Si se observan los antecedentes, hay un zigzagueante recorrido de cambios de estructuras que ha dejado ese regionalismo exhausto. Si en el periodo que va desde los primeros años del siglo XXI hasta 2015, instancias como el Mercado Común del Sur (Mercosur), la Unión de Naciones Suramericanas (Unasur), la Alianza Bolivariana para los Pueblos de Nuestra América (Alba), la Celac y la Comunidad Andina de Naciones (CAN) se vieron fortalecidas y revitalizadas, los años siguientes estuvieron caracterizados por la salida de varios países de algunas de esas instancias, con el consecuente intento de forjar estructuras alternativas -con nuevas identificaciones ideológicas, alejadas de las previas-, como la creación del Foro para el Progreso de América del Sur (Prosur) o el Grupo de Lima.
En paralelo, los rezagados de la etapa anterior crearon instancias de articulación política como el Grupo de Puebla, mayormente habitado por sectores de oposición (salvo México y luego Argentina a partir de la victoria de Fernández). Este último grupo logró funcionar de forma articulada para conseguir asilo para Evo Morales luego de que este fuera depuesto. Sin embargo, no tuvo ningún otro logro significativo y hasta ahora no ha funcionado más que como un club de debate político.
Asimismo, muchos de los gobiernos progresistas, aun cuando parten de posiciones más o menos similares, no han priorizado el comercio entre sí. Si el comercio intrarregional fue clave en los años de la primera oleada progresista, en la actualidad existe un escenario más bien fragmentado.
Frente al ascenso de China como uno de los principales socios comerciales de países de la región como Chile, Brasil, Argentina o incluso la CAN y el declive relativo de Estados Unidos –salvo para países como Colombia, Venezuela y Ecuador–, las iniciativas de integración regional atraviesan situaciones de «irrelevancia, estancamiento o desmantelamiento».

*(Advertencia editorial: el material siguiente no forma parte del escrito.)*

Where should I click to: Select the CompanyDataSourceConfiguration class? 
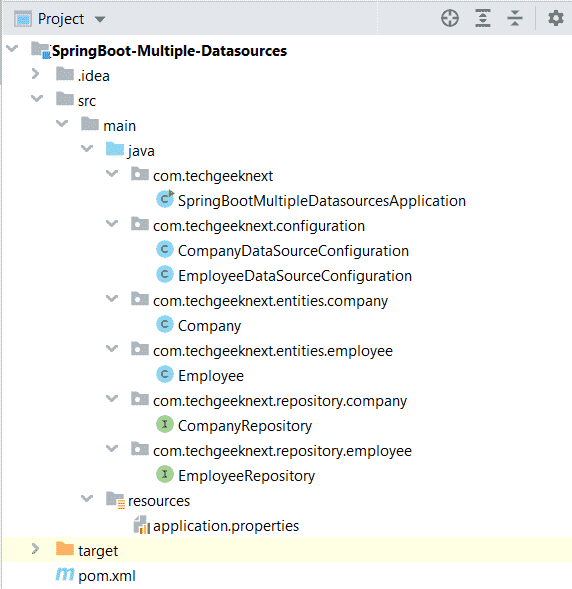tap(293, 251)

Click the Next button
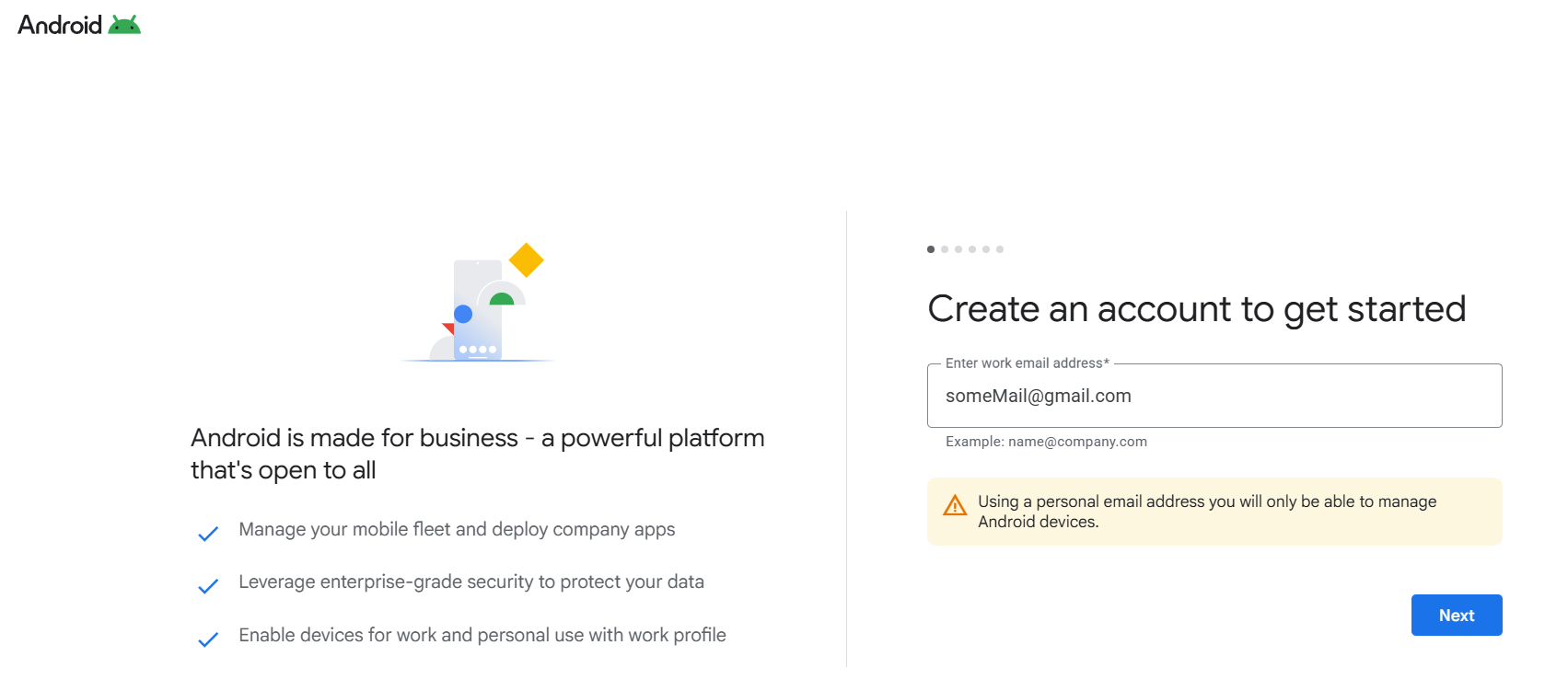(x=1457, y=615)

En tanto, Boric –que llegó al balotaje presidencial con un programa que leyó bien el contexto porque eliminó la idea previa de pedir el ingreso pleno de Chile al Mercosur– envió una delegación a la última cumbre del bloque como una suerte de asociado, y allí su ministra de Relaciones Exteriores, Antonia Urrejola, lo definió como una «prioridad» para el gobierno chileno. Esto no solo desató polémicas en el país, sino que dista de ser una realidad, ya que el Mercosur es apenas su cuarto socio comercial, luego de China, Estados Unidos y la Unión Europea.
En suma, el grado de integración regional se mantiene en los niveles mínimos históricos, similares a los existentes a mediados de la década de 1980.